» **Instructions for the task**: Type out the records again, exactly as they are.

Dataset entries
:::::
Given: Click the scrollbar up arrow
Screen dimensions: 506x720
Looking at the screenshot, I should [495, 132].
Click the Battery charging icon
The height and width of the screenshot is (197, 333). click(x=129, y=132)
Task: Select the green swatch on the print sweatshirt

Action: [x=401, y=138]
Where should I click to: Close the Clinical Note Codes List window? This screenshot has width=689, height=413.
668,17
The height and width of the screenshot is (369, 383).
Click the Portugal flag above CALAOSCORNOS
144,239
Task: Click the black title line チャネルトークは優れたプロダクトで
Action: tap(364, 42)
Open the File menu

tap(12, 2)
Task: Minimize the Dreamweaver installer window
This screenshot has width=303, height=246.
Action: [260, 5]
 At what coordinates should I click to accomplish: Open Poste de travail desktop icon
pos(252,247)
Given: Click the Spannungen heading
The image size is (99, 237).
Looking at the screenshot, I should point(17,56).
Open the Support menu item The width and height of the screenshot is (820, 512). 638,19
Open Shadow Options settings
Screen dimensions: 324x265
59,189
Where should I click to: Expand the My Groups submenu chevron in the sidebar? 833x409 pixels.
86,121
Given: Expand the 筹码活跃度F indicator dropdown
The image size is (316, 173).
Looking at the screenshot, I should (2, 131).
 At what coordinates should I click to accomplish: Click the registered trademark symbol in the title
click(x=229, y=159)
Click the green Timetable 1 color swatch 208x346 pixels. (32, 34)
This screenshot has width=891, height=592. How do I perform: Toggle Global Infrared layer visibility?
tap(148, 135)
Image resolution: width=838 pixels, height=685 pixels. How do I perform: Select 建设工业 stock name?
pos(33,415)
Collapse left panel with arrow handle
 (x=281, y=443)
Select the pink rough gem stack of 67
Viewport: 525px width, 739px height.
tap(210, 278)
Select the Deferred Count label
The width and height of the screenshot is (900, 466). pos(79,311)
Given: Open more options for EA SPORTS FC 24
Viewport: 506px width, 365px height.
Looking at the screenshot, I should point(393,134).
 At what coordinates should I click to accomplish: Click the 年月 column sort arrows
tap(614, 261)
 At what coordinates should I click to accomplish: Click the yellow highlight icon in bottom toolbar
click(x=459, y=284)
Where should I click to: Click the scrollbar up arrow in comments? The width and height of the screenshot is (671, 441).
:::::
» **Output of the task**:
Given: Click the scrollbar up arrow
Screen dimensions: 506x720
Looking at the screenshot, I should [495, 132].
Click the Battery charging icon
The height and width of the screenshot is (197, 333). click(x=129, y=132)
Task: Select the green swatch on the print sweatshirt

Action: [x=401, y=138]
Where should I click to: Close the Clinical Note Codes List window? This screenshot has width=689, height=413.
668,17
The height and width of the screenshot is (369, 383).
Click the Portugal flag above CALAOSCORNOS
144,239
Task: Click the black title line チャネルトークは優れたプロダクトで
Action: tap(364, 42)
Open the File menu

tap(12, 2)
Task: Minimize the Dreamweaver installer window
This screenshot has width=303, height=246.
Action: [260, 5]
 At what coordinates should I click to accomplish: Open Poste de travail desktop icon
pos(252,247)
Given: Click the Spannungen heading
The image size is (99, 237).
Looking at the screenshot, I should point(17,56).
Open the Support menu item The width and height of the screenshot is (820, 512). 638,19
Open Shadow Options settings
Screen dimensions: 324x265
59,189
Where should I click to: Expand the My Groups submenu chevron in the sidebar? 833x409 pixels.
86,121
Given: Expand the 筹码活跃度F indicator dropdown
The image size is (316, 173).
Looking at the screenshot, I should (2, 131).
 At what coordinates should I click to accomplish: Click the registered trademark symbol in the title
click(x=229, y=159)
Click the green Timetable 1 color swatch 208x346 pixels. (32, 34)
This screenshot has width=891, height=592. How do I perform: Toggle Global Infrared layer visibility?
tap(148, 135)
Image resolution: width=838 pixels, height=685 pixels. How do I perform: Select 建设工业 stock name?
pos(33,415)
Collapse left panel with arrow handle
 (x=281, y=443)
Select the pink rough gem stack of 67
Viewport: 525px width, 739px height.
tap(210, 278)
Select the Deferred Count label
The width and height of the screenshot is (900, 466). pos(79,311)
Given: Open more options for EA SPORTS FC 24
Viewport: 506px width, 365px height.
Looking at the screenshot, I should point(393,134).
 At what coordinates should I click to accomplish: Click the 年月 column sort arrows
tap(614, 261)
 At what coordinates should I click to accomplish: Click the yellow highlight icon in bottom toolbar
click(x=459, y=284)
Where should I click to: Click the scrollbar up arrow in comments? The width and height of the screenshot is (671, 441).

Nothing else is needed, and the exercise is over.